US-Präsident Joe Biden: Regelmäßige Patzer
Zur Wahrheit gehört, dass sich der siebenfache Großvater Joe Biden täglich Patzer leistet und nicht besonders agil wirkt. Sein Gang ist steif – das bestätigt selbst sein Leibarzt in jedem Gesundheitscheck. Der Demokrat bewegt sich langsam, nimmt Treppenstufen vorsichtig. Nahezu bei jedem Auftritt verspricht er sich, bringt Sätze nicht zu Ende oder stolpert über komplizierte Wörter – und das nicht nur wegen seines Stotter-Problems.
Biden verwechselt oft Namen oder Nationalitäten ausländischer Staats- und Regierungschefs. Frankreichs Präsident Emmanuel Macron machte er kürzlich zu dessen Vorgänger, François Mitterrand.

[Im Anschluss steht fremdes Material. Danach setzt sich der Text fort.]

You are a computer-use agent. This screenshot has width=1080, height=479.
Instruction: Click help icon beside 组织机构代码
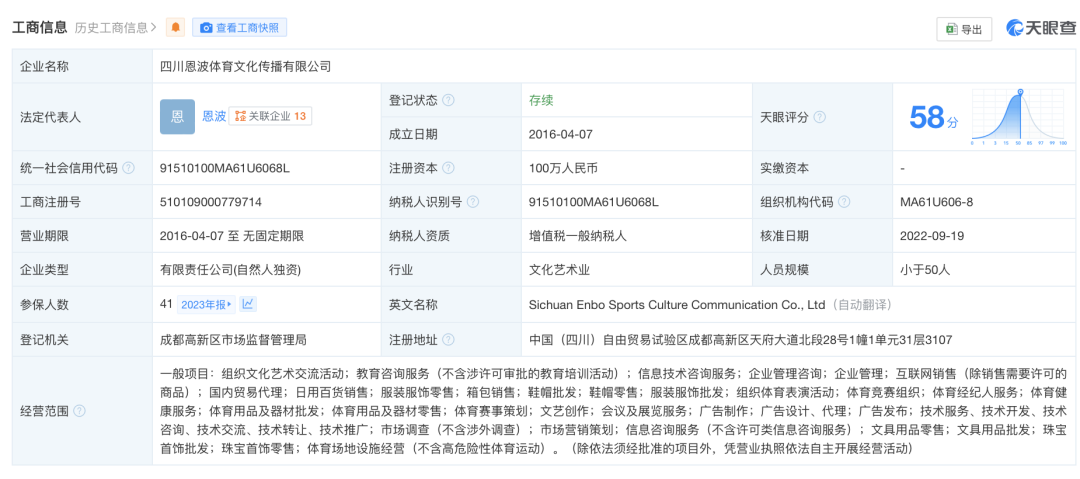click(842, 202)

Als die USA im Frühling Lebensmittellieferungen für den Gazastreifen starteten, verkündete Biden versehentlich, die Essenspakete würden über der Ukraine abgeworfen.
Ein anstrengendes Amt
Das Amt des US-Präsidenten gilt als einer der härtesten Jobs der Welt. Biden erfüllt ihn in einem Alter, in dem andere längst in Rente sind. Der Wahlkampf kommt nun hinzu. Rund um den G7-Gipfel jettet Biden innerhalb von zwei Wochen zweimal zwischen den USA und Europa hin und her. Vom Gipfel in Italien fliegt er weiter nach Los Angeles, um dort Wahlkampf zu machen. So etwas erschöpft selbst Menschen, die halb so alt sind wie Biden.
Beim G7-Treffen schwänzte Joe Biden das festliche Abendessen am Donnerstagabend. Italienische Medien werteten dies vorschnell als Zeichen von "Erschöpfung". Der Demokrat war jedoch noch am Arbeiten und trat parallel mit dem ukrainischen Präsidenten Wolodymyr Selenskyj auf. Auch dort verzettelte sich Biden mehrfach bei seinen Statements.
In knapp zwei Wochen steht Biden eine echte Bewährungsprobe bevor: das erste TV-Duell gegen Trump. 90 Minuten Live-Debatte im Fernsehen gegen einen unberechenbaren Gegner, der mit seinen 78 Jahren ebenfalls Senior ist und selbst ständig peinliche Fehler macht, aber gleichzeitig ein Meister der Show ist. Auch dann wird die Welt vermutlich zuschauen.